听着白段的话天无痕转念看着窗外:“安知朕是独木?”随后又笑了笑:“不是还有恩师么?”
白段瞪了下眼睛:“臣一定为陛下鞠躬尽瘁!”
“这倒不用,不然皇后又要怪朕了!”
白段强装着笑了笑,跪安便离开了,天无痕则坐了回去,吐了口气。白家这颗钉子他迟早会拔掉。
白段回到府内,换下朝服,却后背- shi -了一大片。
“父亲,皇上召见可是有什么是!”白段看着自己的儿子白单。
“真是木秀于林风必摧之啊!”随即叹了口气,白单便明白了。
“皇上是要动咱们家了吗,我…是不是不应该去考那科举的!”白单有些自责,原先没有去考科举他便在弘文馆读书,又后来教授天显功课,三年前中的状元让他直接进入内政。

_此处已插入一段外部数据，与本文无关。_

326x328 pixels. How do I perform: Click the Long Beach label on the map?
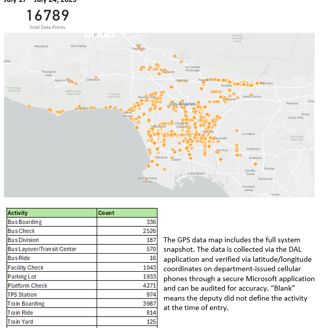196,173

“不怪你,是皇上他要变天,便拉咱们白家一起,他知道白家明的许多都是在支持他,可是实际不过是咱们在维护自己罢了,稍有不慎引火上身,白家可就完了啊!”
“若要改革必然先要削蕃,削蕃就一定会引起贵族的骚乱,也会动摇旧大臣的,皇上怎么会有此想法?那这事姐姐知道吗!”如今太平盛世,皇帝做的安稳,百姓也安居乐业,不明白那人到底想要什么。